Terraced parks have worked in other cities. In Dallas, Klyde Warren Park was built over a freeway to create a 5.2-acre green space. Chicago’s Millennium Park was built over train tracks and a parking lot.
Anderson sees the group’s design as a longterm plan, implemented over decades and through city processes. The important thing, he believes, is to find out what’s structurally possible and get a price tag on it.
“We aren’t under the illusion that our (current) design is the one that’s going to go,” he says. “We had to do a design in order to take it out to the public and talk about what the possibilities are.”
The MCF grant, Linfield says, is about starting those conversations, knowing full well the results could take decades.
“Monona Terrace took 60 years, Overture took 10 years, the Edgewater took four years,” he says. “We’re a town where the best intentions can take years of planning.”
Big plans aren’t outside the purview of the Madison Community Foundation, which provided $1 million in early funding to build Monona Terrace. In 2016, the foundation gave $1.7 million in community impact grants, ranging from $2,600 for Madison Music Makers to buy instruments for low-income students to $50,000 to the Literacy Network for a new building and expanded programming.
The community grants in their current form are a more recent part of the foundation’s history, which has adapted with the times since the organization was founded in 1942 to help soldiers returning from World War II. But when the GI Bill took care of that, the organization shifted to community support. The Community Impact Fund began in 1991 with an estate gift of $15 million from Marie Graber, whose family founded what is now Springs Window Fashions in Middleton.
The community grants bring much attention to the foundation but aren’t the core of its work. Most grants come from charitable funds, which are administered and invested by the foundation. There were 1,631 grants to nonprofits made from charitable and endowed funds in 2016, worth $8.5 million. The foundation’s total assets are $218 million and the organization manages 1,076 funds. There are family trusts as well as endowments for Madison public schools, local libraries and environmental groups.

• Dataset excerpt:

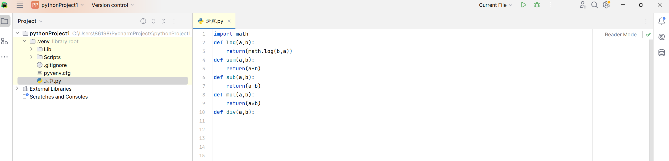
Task: Toggle the Project tool window folder icon
Action: click(x=5, y=21)
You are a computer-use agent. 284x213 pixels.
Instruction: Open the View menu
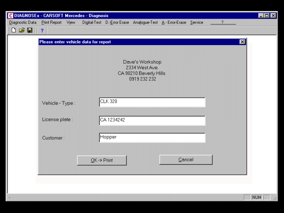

• Work instructions:
According to the passage, why was the Madison Community Foundation originally founded? The material has no connection to the passage.

• Task output:
It was founded in 1942 to help soldiers returning from World War II.